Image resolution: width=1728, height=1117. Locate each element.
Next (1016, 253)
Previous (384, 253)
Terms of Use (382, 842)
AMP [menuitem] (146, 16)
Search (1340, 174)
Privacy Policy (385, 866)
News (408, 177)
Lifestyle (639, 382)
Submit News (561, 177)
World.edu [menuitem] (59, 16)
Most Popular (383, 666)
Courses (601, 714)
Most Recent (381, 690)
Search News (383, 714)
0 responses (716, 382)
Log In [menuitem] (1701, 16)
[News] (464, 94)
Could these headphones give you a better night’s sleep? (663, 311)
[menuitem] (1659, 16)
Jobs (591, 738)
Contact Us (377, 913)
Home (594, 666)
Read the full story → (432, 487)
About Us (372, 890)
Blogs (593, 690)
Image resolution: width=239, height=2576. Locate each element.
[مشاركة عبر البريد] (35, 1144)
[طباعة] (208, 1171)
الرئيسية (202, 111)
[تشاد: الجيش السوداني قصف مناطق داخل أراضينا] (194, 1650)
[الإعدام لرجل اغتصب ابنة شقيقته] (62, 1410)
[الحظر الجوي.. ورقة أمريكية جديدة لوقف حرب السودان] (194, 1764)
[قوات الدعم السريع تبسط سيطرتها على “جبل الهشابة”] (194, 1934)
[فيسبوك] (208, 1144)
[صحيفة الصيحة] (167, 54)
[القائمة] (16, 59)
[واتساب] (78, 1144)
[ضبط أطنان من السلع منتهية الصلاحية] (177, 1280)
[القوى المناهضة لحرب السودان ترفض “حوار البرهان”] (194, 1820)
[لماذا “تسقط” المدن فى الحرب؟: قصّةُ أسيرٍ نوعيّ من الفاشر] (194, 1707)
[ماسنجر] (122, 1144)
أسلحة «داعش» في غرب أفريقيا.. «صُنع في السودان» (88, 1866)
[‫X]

==========

- [ABOUT THIS TASK] List all lines from the entries that include the word "menuitem".

- [SOLUTION TO THE EXERCISE]
AMP [menuitem] (146, 16)
World.edu [menuitem] (59, 16)
Log In [menuitem] (1701, 16)
[menuitem] (1659, 16)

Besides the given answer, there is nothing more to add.